Uma refeição simples e saborosa era a única expectativa. O salão vazio, com as
mesas enfileiradas e todas organizadas à espera de frequentadores boêmios,
convidava ao embarque em conversas descontraídas e regadas a bom vinho, cerveja
gelada, coquetel, refrigerante ou a bebida de preferência do visitante.
O garçom, um homem de cabelos grisalhos, nos
recebeu com largo sorriso e a determinação de oferecer o melhor serviço da
noite aos clientes solitários. Não, essa não é a história de um thriller em que
os funcionários do bar quase abandonado se revelam fantasmas alimentando as
presas antes de capturá-las. É mesmo, e apenas, a lembrança de um sábado à
noite qualquer, numa esquina de Brasília.
O cardápio traz a homenagem aos 58 anos da cidade,
com prato inspirado no picadinho de filé preferido do ex-presidente Juscelino
Kubitschek, com aquele toquezinho do tempero mineiro, terra natal do político.

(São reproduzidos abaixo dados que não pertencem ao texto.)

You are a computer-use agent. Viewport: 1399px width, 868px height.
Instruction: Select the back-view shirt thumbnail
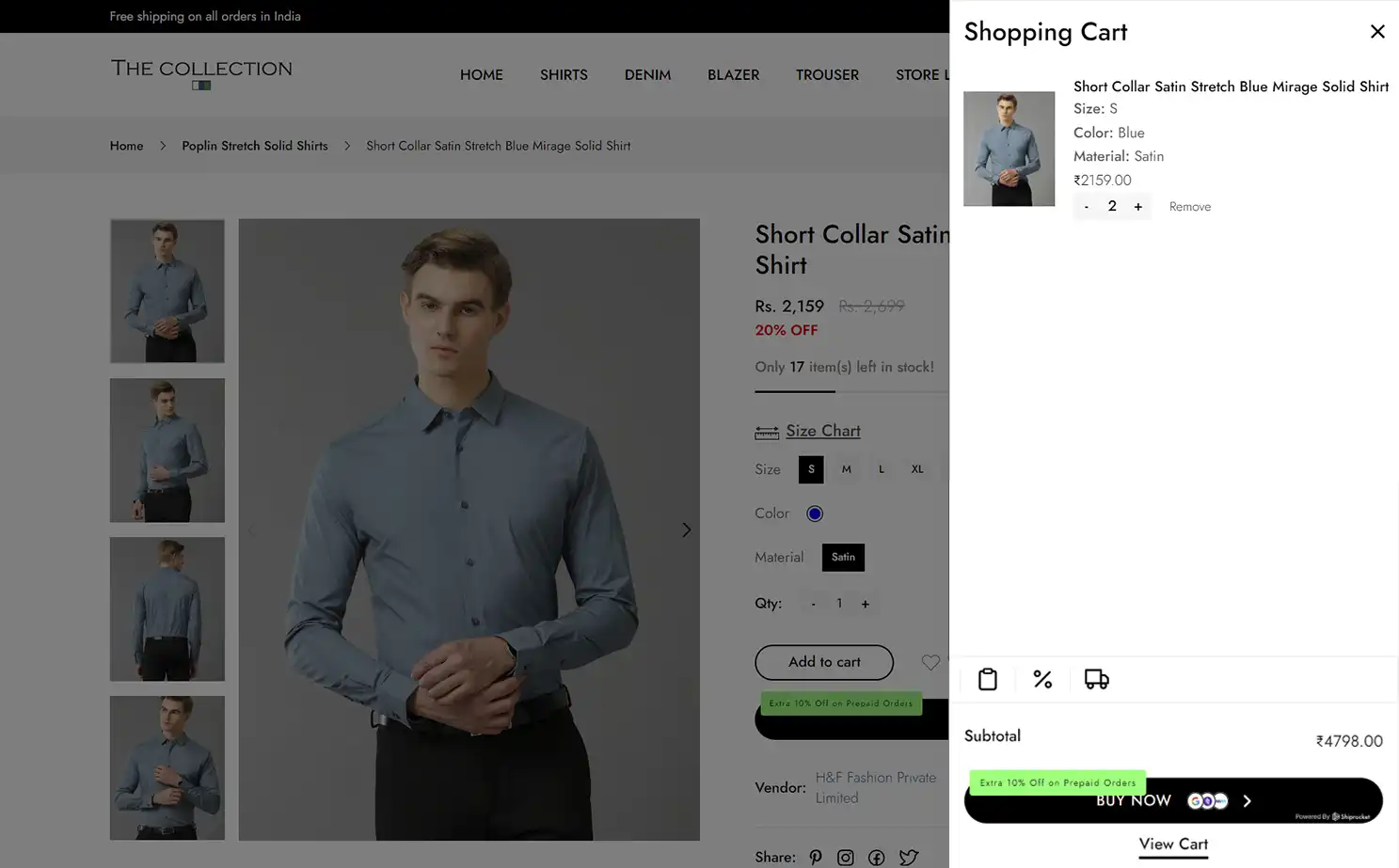[x=167, y=608]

O sorriso, a hospitalidade, o sabor. Que bom se deparar com tudo isso de
maneira tão espontânea.
O papo à mesa acabou se voltando para o rumo (ou
falta de) da política no país, os motivos de a educação brasileira ainda
apresentar resultados insatisfatórios e o desafio de deixar o profissionalismo
prevalecer nas relações de trabalho contaminadas por conversas criptografadas
de ponta a ponta em redes sociais.
Às vezes parece que, em vez de proteger o usuário,
o verdadeiro objetivo desses sistemas operacionais consiste em semear a
discórdia e criar metralhadoras de frases passivo-agressivas. Nenhum emoticon
se mostra suficiente para substituir o bom humor do garçom no bar ou o
bate-papo com os amigos e a família.
A vontade é de procurar refúgio nos jardins
secretos da cidade. Lugar perfeito para transformar delírios em estado de paz,
o do Hospital Regional da Asa Norte (Hran) foi o que mais me impressionou entre
os citados na reportagem da edição de ontem. Há forma mais bela de curar mente
e espírito? As linhas retas dão lugar a traços arredondados, que fecham o
círculo preenchido pela vegetação. Depois de longos períodos de internação, a
luz do sol faz retomar a compreensão do dia e da noite.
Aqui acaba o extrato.